Cavendish Maxwell’s 2025 Abu Dhabi Residential Market Performance report also shows that year-on-year:
- Apartment prices rose more than 15%, with villa prices up 12.2%
- Rents climbed 12.5% for apartments and 5.5% for villas
- Apartment dominated the sales market, accounting for 66% of activity
- Al Reem Island was the top location for apartment sales; Al Bahyah for villas and townhouses
- Aldar Properties was the leading developer for the second year, with over 32% market share and 5,300 sales
Apartment prices were up 15.1% on average, accelerating from the 10.9% growth in 2024, backed by a broadening buyer base. The biggest rises were at Yas Island (18%) and Al Reem Island (17%). Meanwhile, villas cost an average 12.2% more compared to 2024, with Yas Island and Saadiyat Island seeing rises of 17% and 13% respectively.
Average rents for apartments climbed 12.5% year-on-year, with wide variations between districts. Tenants at Yas Island saw a 23% hike in rents, with increases of 15% at Al Reef and Al Reem Island. There was a more modest increase of 10% at Al Raha Beach. Villa rents rose 5.5% on average, but, like apartments, saw significant differences depending on location. Villa rents climbed by nearly 10% at Al Reef, but just 1% at Saadiyat Island.
Two thirds (66%) of sales transactions in 2025 were for apartments, fuelled by robust developer activity in the apartment sector, which accounted for the majority of new launches. Apartments accounted for 14,800 deals – up 58% on 2024 – with off-plan leading the growth with 10,100 sales. The ready apartment market also strengthened, growing nearly 36% to 4,700 transactions.
Villas and townhouses also showed strong momentum, with sales volumes up by almost 50% compared to the previous year. Around 7,600 units were purchased, marking a robust recovery after a slowdown in 2024. Again, off-plan led the rebound, climbing 63% to reach 5,800 deals, while the ready market grew by 19% with 1,800 deals.
Al Reem Island took the number one spot for apartment sales, with 5,100 transactions in 2025 – an increase of 75% compared to 2024. In second place was Yas Island, with around 1,000 sales, with Fahid Island emerging as notable newcomer with 725 sales. The top four sales locations – Al Reem, Yas, Fahid and Saadiyat Islands – collectively secured more than 75% of all apartment transactions,
Top of the charts for villa and townhouse sales by far was Al Bahyah, with 339 transactions, followed by Al Hidayriyyat (137), Yas Island (135), Al Reem Island (123) and Zayed City (122). Together, these five districts accounted for over 48% of all sales.
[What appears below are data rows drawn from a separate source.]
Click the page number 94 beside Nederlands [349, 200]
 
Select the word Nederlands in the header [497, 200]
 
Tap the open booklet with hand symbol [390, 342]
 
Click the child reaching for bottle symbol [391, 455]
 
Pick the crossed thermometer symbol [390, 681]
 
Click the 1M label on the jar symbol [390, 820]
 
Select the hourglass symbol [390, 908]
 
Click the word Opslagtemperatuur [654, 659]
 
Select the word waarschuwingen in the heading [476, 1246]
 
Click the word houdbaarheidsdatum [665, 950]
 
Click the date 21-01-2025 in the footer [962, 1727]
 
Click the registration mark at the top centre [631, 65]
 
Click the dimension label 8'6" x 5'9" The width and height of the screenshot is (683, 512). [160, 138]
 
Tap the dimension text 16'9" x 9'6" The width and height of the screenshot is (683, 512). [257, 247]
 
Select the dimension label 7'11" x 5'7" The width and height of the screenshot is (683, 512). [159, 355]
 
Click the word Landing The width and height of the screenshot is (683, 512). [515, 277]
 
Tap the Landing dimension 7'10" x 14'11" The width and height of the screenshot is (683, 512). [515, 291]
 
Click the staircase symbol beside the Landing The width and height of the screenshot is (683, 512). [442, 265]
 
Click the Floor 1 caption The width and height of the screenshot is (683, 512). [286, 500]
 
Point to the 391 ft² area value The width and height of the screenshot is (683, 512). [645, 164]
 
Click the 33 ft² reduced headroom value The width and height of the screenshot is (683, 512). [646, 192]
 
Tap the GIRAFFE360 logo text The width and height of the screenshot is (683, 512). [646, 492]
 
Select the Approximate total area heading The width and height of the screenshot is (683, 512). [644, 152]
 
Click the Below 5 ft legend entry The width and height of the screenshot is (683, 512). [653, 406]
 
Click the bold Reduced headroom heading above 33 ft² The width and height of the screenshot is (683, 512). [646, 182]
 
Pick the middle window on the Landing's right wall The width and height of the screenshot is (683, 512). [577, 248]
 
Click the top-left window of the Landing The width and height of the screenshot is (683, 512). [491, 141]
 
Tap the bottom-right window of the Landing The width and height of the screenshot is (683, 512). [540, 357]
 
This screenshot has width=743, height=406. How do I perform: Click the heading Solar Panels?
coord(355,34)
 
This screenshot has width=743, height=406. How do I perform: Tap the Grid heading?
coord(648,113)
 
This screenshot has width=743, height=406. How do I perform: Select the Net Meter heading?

For the second consecutive year, Aldar Properties was the leading developer by transactional volume, with 5,300 sales and almost a third of the market share. Modon saw the strongest growth, surging from 485 sales in 2024 to 2,700 in 2025 and commanding a market share of almost 17%. Reportage Properties posted robust growth too, more than tripling its transactions to 1,300 from 400 in 2024. Bloom Holding and Radiant Real Estate had 4.8% and 4.5% shares of the market.
With 7,000 new units coming to market in 2025, Abu Dhabi’s total residential inventory is currently around 315,000, with a robust pipeline that will push total stock to 371,800 by the end of 2028. There are 15,900 units in the pipeline this year, 16,800 for 2027 and 22,300 for 2028 – a direct response from developers to a surge in demand in recent years. However, judging by recent handover trends, actual delivers may fall short of projected figures.